Output exactly, and only, the stretch of lines beginning at the line with "Instruction: Go to the 订单 menu tab" and ending at the last line of the listing below. Drop the pictures.
::::
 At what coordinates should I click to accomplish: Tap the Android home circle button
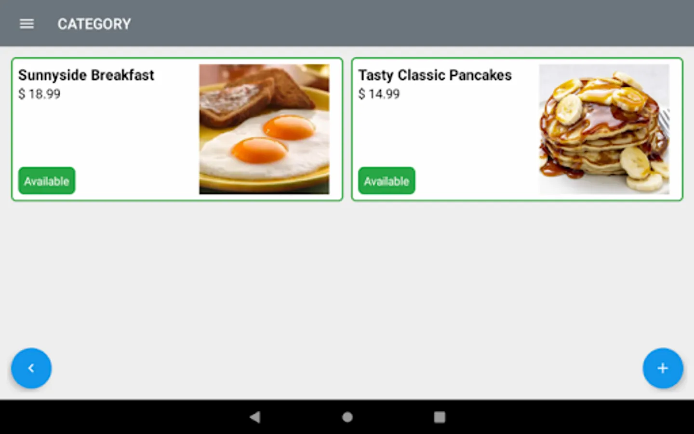click(x=347, y=417)
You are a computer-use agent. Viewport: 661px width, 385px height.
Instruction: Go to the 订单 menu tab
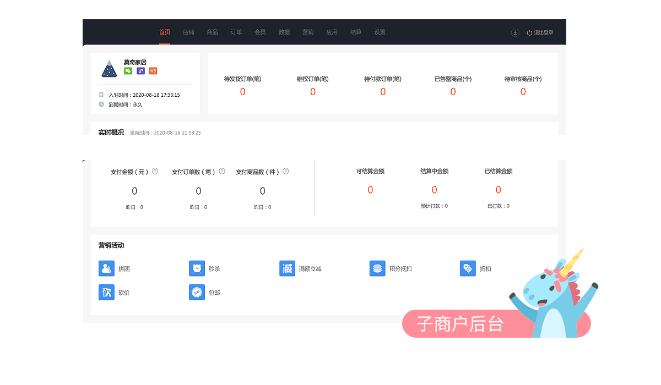[x=236, y=32]
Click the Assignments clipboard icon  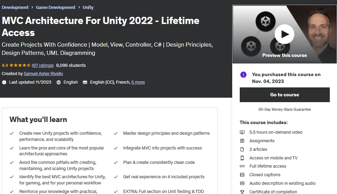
::::
*OUTPUT OF THE TASK*.
Instruction: Go to the 订单 menu tab
[x=236, y=32]
Click the Assignments clipboard icon  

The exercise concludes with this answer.